- Data to process
- - - - -

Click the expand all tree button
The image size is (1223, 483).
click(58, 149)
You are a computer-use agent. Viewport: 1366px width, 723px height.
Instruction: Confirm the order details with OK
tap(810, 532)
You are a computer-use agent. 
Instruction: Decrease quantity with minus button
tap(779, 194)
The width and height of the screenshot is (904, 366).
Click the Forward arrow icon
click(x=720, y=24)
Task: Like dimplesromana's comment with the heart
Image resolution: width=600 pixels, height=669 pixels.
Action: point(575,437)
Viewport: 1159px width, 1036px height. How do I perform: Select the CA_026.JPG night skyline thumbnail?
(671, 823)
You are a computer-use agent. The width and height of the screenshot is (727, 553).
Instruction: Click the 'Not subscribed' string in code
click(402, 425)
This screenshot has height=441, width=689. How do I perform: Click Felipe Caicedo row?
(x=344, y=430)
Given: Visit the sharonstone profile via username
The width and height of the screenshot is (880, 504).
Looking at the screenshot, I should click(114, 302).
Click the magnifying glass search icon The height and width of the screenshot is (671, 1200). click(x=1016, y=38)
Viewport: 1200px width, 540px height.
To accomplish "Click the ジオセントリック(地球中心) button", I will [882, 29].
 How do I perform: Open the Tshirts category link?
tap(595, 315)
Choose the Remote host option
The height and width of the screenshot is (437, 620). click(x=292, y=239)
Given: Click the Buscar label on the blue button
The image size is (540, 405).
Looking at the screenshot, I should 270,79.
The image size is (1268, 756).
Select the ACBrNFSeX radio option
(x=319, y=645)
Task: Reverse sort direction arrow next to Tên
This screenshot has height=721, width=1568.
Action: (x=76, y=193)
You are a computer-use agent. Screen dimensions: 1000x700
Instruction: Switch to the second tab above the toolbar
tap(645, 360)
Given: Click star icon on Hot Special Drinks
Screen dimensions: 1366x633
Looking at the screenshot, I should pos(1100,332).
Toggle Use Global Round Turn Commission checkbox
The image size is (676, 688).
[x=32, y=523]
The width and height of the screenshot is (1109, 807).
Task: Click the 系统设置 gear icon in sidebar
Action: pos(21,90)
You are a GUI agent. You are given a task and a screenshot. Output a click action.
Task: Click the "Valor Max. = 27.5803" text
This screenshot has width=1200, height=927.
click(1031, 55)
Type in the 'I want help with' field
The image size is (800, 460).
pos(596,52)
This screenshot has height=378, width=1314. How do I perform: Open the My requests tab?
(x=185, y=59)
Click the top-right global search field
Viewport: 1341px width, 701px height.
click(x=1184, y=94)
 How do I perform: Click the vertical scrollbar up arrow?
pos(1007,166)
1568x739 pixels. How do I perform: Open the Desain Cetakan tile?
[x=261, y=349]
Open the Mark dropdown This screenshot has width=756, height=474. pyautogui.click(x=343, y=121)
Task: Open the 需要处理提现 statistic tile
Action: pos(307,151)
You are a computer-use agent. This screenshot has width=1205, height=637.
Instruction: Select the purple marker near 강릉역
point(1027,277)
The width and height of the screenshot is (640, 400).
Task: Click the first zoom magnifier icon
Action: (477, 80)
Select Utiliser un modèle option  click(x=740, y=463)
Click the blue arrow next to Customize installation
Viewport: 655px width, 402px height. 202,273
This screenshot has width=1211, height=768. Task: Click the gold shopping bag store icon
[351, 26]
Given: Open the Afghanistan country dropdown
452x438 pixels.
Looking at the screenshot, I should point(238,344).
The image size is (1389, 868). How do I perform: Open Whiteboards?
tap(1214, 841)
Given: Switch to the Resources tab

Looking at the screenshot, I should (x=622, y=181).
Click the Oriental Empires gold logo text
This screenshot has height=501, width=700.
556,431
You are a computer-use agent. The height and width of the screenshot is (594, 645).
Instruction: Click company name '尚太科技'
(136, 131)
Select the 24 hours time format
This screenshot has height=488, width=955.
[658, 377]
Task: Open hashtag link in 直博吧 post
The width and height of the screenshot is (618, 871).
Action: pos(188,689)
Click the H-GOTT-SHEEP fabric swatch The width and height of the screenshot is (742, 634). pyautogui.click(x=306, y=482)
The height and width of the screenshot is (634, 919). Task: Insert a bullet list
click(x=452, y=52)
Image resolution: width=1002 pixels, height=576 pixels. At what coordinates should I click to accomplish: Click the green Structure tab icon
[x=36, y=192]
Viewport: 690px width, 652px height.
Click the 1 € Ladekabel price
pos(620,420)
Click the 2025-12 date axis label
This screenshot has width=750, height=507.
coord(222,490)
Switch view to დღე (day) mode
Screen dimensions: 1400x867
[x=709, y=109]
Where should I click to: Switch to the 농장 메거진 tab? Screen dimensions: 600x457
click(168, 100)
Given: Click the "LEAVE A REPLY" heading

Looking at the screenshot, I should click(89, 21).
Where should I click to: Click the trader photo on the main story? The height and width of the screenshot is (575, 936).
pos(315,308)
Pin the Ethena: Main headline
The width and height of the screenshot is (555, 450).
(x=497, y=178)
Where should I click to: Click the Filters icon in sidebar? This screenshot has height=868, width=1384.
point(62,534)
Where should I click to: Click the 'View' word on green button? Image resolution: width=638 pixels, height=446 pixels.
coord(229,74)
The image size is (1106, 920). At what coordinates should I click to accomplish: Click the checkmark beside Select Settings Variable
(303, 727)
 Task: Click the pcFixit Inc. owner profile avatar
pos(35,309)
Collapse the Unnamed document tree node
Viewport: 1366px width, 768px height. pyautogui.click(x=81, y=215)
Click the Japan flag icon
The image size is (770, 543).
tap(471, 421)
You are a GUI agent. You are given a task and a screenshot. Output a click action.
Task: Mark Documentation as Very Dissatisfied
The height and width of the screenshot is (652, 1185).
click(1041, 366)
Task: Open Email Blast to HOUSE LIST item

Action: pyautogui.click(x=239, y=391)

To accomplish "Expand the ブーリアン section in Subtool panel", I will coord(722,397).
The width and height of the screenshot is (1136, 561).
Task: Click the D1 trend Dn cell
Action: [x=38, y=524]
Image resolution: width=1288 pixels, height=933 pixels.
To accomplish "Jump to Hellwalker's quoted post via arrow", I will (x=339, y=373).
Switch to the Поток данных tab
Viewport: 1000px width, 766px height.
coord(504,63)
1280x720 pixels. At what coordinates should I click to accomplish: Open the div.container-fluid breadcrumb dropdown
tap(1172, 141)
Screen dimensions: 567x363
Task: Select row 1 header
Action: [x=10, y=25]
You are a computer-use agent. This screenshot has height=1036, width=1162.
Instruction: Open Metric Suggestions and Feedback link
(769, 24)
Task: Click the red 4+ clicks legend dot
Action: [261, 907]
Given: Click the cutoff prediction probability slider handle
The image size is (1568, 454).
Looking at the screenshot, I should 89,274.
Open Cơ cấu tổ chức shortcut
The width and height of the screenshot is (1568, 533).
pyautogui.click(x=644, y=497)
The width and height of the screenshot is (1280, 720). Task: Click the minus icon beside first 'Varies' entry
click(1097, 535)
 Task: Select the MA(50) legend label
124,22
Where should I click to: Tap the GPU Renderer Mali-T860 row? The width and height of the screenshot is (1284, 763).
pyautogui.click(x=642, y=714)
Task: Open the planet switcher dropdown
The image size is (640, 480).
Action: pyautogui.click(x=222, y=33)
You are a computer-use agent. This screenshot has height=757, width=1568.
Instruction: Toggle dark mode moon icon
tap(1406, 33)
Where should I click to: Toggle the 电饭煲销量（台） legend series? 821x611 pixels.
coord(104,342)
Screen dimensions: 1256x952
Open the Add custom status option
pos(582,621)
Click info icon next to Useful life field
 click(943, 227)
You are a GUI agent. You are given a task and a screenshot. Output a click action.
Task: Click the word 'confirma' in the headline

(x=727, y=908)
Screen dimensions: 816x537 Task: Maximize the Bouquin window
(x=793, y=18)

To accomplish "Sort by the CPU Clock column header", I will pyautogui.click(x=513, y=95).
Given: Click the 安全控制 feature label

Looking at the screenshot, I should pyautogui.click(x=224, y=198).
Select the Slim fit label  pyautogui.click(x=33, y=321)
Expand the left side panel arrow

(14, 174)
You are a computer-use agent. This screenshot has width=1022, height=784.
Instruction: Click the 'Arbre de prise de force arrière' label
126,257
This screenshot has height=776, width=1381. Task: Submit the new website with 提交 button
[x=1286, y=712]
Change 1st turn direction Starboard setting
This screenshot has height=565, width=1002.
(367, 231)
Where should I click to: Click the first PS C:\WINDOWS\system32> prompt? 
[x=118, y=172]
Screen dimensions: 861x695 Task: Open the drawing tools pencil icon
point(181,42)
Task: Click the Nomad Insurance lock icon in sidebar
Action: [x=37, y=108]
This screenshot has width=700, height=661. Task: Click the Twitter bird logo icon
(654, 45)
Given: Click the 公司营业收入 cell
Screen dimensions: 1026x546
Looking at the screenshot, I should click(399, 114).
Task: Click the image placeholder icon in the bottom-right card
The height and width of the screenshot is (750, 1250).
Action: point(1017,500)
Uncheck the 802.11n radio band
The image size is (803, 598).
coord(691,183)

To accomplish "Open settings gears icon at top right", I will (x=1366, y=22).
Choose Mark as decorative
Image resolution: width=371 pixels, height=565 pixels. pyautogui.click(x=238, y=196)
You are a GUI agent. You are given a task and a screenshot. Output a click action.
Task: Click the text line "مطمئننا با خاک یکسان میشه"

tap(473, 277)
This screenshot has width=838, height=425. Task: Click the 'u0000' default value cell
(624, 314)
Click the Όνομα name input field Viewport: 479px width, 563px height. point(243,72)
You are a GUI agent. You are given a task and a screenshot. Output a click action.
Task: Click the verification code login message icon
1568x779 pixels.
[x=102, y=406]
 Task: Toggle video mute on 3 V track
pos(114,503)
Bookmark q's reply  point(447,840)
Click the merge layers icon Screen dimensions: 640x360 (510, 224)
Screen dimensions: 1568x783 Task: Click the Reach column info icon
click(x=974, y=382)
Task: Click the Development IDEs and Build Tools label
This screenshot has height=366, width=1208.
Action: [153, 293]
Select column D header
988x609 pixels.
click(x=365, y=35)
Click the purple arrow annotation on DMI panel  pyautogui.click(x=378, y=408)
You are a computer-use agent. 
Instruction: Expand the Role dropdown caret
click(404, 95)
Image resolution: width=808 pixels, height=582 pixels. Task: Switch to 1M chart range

- - - - -

- Work instructions
From the material above, set down exactly the lines between the line holding "has height=757, width=1568." and the line holding "Task: Click the image", inclusive. Include nothing else.

- Output of the exercise
You are a computer-use agent. This screenshot has height=757, width=1568.
Instruction: Toggle dark mode moon icon
tap(1406, 33)
Where should I click to: Toggle the 电饭煲销量（台） legend series? 821x611 pixels.
coord(104,342)
Screen dimensions: 1256x952
Open the Add custom status option
pos(582,621)
Click info icon next to Useful life field
 click(943, 227)
You are a GUI agent. You are given a task and a screenshot. Output a click action.
Task: Click the word 'confirma' in the headline

(x=727, y=908)
Screen dimensions: 816x537 Task: Maximize the Bouquin window
(x=793, y=18)

To accomplish "Sort by the CPU Clock column header", I will pyautogui.click(x=513, y=95).
Given: Click the 安全控制 feature label

Looking at the screenshot, I should pyautogui.click(x=224, y=198).
Select the Slim fit label  pyautogui.click(x=33, y=321)
Expand the left side panel arrow

(14, 174)
You are a computer-use agent. This screenshot has width=1022, height=784.
Instruction: Click the 'Arbre de prise de force arrière' label
126,257
This screenshot has height=776, width=1381. Task: Submit the new website with 提交 button
[x=1286, y=712]
Change 1st turn direction Starboard setting
This screenshot has height=565, width=1002.
(367, 231)
Where should I click to: Click the first PS C:\WINDOWS\system32> prompt? 
[x=118, y=172]
Screen dimensions: 861x695 Task: Open the drawing tools pencil icon
point(181,42)
Task: Click the Nomad Insurance lock icon in sidebar
Action: [x=37, y=108]
This screenshot has width=700, height=661. Task: Click the Twitter bird logo icon
(654, 45)
Given: Click the 公司营业收入 cell
Screen dimensions: 1026x546
Looking at the screenshot, I should click(399, 114).
Task: Click the image placeholder icon in the bottom-right card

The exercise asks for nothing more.